==== Dataset records

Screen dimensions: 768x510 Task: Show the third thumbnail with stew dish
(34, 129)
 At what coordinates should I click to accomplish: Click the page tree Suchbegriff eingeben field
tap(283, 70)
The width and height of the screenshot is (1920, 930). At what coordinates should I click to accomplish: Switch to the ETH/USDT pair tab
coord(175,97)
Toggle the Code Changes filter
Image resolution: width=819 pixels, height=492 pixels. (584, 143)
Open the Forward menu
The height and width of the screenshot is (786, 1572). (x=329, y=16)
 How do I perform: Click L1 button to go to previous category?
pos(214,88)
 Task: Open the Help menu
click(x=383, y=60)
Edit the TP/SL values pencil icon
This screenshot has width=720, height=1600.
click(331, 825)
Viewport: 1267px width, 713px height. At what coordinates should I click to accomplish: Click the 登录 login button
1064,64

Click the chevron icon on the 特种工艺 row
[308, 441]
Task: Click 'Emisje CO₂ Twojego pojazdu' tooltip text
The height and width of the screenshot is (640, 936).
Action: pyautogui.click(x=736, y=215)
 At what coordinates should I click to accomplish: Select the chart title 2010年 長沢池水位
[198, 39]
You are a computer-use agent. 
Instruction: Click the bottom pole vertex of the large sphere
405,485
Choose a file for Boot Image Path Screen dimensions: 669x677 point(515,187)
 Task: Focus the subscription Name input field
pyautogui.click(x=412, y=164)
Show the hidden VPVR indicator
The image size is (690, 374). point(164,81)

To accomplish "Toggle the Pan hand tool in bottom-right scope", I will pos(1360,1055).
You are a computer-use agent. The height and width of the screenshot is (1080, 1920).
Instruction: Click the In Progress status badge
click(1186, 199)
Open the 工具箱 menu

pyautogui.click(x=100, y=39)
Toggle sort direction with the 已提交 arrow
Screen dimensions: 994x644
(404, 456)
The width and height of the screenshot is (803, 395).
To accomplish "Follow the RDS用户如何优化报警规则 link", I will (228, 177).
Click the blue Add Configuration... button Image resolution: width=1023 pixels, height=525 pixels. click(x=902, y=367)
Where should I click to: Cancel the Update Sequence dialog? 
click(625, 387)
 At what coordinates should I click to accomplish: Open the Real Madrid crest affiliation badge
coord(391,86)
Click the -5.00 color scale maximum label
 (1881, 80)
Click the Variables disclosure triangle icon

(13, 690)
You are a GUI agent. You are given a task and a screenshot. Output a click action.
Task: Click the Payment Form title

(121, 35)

========

Required work:
From the data above, copy each line that has the string "will".

Expected output:
To accomplish "Toggle the Pan hand tool in bottom-right scope", I will pos(1360,1055).
To accomplish "Follow the RDS用户如何优化报警规则 link", I will (228, 177).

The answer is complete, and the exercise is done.